The evolutionary genetics and emergence of avian influenza viruses in wild birds

Abstract

We surveyed the genetic diversity among avian influenza virus (AIV) in wild birds, comprising 167 complete viral genomes from 14 bird species sampled in four locations across the United States. These isolates represented 29 type A influenza virus hemagglutinin (HA) and neuraminidase (NA) subtype combinations, with up to 26% of isolates showing evidence of mixed subtype infection. Through a phylogenetic analysis of the largest data set of AIV genomes compiled to date, we were able to document a remarkably high rate of genome reassortment, with no clear pattern of gene segment association and occasional inter-hemisphere gene segment migration and reassortment. From this, we propose that AIV in wild birds forms transient "genome constellations," continually reshuffled by reassortment, in contrast to the spread of a limited number of stable genome constellations that characterizes the evolution of mammalian-adapted influenza A viruses.

Figure 1. Maximum likelihood trees of HA and NA genes.

(a) Maximum likelihood tree of the HA gene segment of 452 isolates of avian influenza A virus, including representatives of all 16 subtypes. For clarity, all branches within individual subtypes have been collapsed and color-coded to signify individual subtypes. Bootstrap values above 70% are shown next to relevant branches. Branch lengths are scaled according to the number of nucleotide substitutions per site. See Figure S1 for an expanded form of this tree. (b) Maximum likelihood tree of the NA gene segment of 473 isolates of avian influenza A virus, including representatives of all 9 subtypes. The mix of HA subtypes (color-coded according to Figure 1a) observed within each NA type is shown, highlighting the frequency of reassortment. For clarity, all branches within individual subtypes have been collapsed. Bootstrap values above 65% are shown next to the relevant branches. Branch lengths are scaled according to the number of nucleotide substitutions per site. See Figure S2 for an expanded form of this tree, in which individual viral isolates are marked.

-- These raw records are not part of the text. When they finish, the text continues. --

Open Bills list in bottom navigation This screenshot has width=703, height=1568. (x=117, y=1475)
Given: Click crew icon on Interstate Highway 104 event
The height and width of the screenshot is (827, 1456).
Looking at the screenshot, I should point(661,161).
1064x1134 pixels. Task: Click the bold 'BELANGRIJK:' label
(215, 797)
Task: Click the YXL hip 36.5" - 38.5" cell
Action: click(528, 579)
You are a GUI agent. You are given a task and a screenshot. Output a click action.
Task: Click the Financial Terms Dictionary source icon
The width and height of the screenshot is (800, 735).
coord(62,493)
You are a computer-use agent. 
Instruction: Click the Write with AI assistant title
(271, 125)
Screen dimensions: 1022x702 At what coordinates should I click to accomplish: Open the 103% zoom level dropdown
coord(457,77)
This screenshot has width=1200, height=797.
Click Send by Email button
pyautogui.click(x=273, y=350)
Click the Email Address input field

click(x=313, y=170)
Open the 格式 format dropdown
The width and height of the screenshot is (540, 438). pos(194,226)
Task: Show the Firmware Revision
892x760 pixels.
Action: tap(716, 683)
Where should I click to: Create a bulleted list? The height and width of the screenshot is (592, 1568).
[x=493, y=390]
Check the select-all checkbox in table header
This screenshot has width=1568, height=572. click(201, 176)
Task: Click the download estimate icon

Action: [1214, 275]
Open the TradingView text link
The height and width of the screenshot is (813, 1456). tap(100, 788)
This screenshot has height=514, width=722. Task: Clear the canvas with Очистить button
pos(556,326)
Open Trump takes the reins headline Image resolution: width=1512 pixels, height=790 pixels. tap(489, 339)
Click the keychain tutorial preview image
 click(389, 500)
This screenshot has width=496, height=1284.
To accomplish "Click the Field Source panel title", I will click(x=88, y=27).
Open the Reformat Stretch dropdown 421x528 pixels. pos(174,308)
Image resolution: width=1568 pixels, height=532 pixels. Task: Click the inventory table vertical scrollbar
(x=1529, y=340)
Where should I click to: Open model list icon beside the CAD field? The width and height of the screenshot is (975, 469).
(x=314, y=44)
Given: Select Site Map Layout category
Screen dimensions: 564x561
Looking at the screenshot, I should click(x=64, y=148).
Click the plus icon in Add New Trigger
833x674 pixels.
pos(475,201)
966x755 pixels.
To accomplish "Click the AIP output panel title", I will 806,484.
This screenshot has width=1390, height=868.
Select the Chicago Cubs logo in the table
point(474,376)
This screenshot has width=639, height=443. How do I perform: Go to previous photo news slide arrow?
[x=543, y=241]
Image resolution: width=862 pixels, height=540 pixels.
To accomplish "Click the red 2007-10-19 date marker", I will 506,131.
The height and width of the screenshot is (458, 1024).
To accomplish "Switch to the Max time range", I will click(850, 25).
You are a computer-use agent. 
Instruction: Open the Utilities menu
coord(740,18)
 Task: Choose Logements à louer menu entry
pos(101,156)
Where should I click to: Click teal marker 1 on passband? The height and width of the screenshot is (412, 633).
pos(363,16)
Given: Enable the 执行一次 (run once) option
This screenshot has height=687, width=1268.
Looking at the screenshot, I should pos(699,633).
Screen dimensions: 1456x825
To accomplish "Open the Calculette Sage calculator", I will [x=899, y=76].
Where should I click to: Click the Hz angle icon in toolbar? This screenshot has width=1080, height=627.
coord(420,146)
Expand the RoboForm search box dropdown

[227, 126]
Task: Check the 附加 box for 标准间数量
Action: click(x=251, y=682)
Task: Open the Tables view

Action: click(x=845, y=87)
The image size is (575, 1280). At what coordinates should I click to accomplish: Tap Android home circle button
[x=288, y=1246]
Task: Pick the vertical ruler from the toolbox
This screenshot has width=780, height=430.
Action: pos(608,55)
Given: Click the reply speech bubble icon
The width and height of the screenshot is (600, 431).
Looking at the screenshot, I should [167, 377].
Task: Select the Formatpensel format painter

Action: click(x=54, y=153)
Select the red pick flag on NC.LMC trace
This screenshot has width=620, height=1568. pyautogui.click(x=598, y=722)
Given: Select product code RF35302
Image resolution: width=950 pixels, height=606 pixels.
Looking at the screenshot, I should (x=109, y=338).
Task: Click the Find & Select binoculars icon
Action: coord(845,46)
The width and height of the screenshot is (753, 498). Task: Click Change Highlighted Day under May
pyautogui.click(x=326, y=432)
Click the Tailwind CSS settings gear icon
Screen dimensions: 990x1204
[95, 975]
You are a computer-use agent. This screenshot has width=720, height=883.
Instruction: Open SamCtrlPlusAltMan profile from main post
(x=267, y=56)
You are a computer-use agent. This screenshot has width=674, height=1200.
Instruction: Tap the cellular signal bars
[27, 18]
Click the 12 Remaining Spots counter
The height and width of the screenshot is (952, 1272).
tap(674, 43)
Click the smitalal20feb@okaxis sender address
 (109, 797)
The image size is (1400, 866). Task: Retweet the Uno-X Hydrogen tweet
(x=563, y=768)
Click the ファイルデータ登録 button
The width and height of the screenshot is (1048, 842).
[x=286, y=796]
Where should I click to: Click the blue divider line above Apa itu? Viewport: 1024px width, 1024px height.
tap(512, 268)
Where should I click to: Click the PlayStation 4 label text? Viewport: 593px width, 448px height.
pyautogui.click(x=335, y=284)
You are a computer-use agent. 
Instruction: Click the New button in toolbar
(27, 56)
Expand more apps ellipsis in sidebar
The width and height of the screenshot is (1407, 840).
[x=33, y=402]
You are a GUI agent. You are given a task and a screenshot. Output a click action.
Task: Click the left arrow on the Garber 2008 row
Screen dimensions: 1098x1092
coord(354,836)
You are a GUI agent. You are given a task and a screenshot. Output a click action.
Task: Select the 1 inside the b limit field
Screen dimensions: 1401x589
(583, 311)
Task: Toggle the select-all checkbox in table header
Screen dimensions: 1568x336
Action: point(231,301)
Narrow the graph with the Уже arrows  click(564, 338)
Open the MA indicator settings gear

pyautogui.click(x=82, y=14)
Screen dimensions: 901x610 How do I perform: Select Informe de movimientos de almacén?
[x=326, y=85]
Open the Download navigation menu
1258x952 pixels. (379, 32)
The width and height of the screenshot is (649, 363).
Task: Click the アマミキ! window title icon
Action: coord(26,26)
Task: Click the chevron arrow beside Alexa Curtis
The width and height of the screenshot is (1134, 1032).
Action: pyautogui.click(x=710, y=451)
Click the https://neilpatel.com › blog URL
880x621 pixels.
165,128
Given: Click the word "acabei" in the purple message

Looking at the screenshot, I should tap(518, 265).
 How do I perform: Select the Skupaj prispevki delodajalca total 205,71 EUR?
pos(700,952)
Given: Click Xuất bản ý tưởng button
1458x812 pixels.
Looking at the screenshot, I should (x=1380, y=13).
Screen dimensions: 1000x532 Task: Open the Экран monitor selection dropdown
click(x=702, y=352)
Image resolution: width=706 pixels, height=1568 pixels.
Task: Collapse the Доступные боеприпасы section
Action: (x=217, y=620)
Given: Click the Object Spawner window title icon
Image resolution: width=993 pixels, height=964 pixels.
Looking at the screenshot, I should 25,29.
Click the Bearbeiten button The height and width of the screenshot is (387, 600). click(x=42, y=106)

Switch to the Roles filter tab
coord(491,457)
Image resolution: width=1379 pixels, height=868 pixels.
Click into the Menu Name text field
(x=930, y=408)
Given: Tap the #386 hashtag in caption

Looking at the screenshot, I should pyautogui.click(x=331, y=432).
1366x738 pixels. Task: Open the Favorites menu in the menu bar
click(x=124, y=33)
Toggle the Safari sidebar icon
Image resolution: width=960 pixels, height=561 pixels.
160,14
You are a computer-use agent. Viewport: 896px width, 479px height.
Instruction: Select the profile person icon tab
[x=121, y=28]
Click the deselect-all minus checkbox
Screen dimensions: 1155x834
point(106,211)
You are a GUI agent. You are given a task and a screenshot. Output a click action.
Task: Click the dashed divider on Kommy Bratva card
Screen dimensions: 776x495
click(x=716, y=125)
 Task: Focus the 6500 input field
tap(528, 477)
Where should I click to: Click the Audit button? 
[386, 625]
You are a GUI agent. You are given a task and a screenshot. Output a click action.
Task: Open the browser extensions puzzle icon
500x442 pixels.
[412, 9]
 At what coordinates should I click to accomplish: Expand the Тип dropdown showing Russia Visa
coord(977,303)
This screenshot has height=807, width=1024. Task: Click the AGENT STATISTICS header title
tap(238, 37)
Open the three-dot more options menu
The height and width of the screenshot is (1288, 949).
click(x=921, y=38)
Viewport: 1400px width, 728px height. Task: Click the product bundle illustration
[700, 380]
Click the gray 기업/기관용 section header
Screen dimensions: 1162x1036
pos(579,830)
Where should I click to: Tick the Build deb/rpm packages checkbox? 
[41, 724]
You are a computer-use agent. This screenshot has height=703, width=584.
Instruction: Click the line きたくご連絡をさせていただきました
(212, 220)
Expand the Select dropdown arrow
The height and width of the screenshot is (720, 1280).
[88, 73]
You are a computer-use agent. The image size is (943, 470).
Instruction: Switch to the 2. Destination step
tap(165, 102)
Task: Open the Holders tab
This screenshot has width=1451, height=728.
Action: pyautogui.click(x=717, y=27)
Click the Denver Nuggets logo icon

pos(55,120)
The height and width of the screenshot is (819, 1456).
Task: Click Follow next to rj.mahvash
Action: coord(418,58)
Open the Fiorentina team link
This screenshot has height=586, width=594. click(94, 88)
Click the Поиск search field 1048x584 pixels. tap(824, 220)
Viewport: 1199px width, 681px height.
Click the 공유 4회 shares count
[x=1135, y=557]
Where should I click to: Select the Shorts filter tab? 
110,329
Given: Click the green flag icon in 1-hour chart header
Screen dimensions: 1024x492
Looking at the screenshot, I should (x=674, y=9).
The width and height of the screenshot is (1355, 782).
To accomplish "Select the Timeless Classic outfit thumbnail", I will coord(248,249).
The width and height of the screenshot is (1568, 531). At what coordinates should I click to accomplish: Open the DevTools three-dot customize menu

Figure 2. The genome constellations (internal gene segments only) of 5 H4N6 viruses collected from mallards at the same location in Ohio, USA on the same day.

The different colors reflect segments whose sequences fall into different major clades – defined by strong bootstrap support (>80%) – in each internal gene segment tree. For example, all 6 internal gene segments from isolates A/Mall/OH/655/2002 and A/Mall/OH/657/2002 have the same, shared phylogenetic position (shaded red), but exhibit a significantly different phylogenetic pattern, indicative of reassortment, with A/Mall/OH/667/2002 in the PB1 and PA gene segments (individual trees presented in Figures S4 and S5). Similarly, isolate A/Mall/OH/668/2002 shows phylogenetic evidence of reassortment in 5 of 6 internal gene segments compared to A/Mall/OH/655/2002.

Figure 3. Maximum likelihood analysis of congruence among the internal gene segments of 407 isolates of avian influenza virus.

Each column represents the difference in log likelihood (Δ-lnL) between the ML trees of each gene (shown by colored dots). In every case, the ML tree estimated for the reference gene has the highest likelihood, while lower likelihoods (greater Δ-lnL values) are observed when the ML trees for the other genes are fitted to the sequence data from the reference gene and branch lengths re-optimized. To assess the extent of similarity in topology among genes, 500 random trees were created for each data set and their likelihoods assessed for each gene in turn using the same procedure (indicated by horizontal bars). In every case, and most notably for NS, the trees inferred for each gene have likelihoods closer to the random set than to the ML tree for the reference gene, indicative of extensive incongruence.

Figure 4. The fitness landscapes of avian influenza virus.

(a) The fitness landscapes observed in HA, NA and NS, and represented here by NA. Each colored cone represents an individual subtype. These subtypes are connected by a bifurcating tree. The lack of ‘intermediate’ subtypes – those falling below the pink disc – reflects major valleys in fitness, such that any virus falling in this area will experience a major reduction in fitness, most likely due to an elevated cross-protective immune response. Occasionally, individual subtypes jump species barriers and spread in new hosts (such as humans), where they experience a continued selection pressure and hence accumulate amino acid substitutions in a progressive manner, as shown. (b) The fitness landscapes observed in the remaining internal protein segments of avian influenza virus – PB2, PB1, PA, NP and M (represented by different colors). In this case, there is little functional difference among the genetic variants of each segment, so that the fitness landscape is flat. This equivalence in fitness among genome constellations also means that reassortment is frequent among them (as reassortants suffer no fitness cost), represented by the horizontal lines connected each internal gene segment.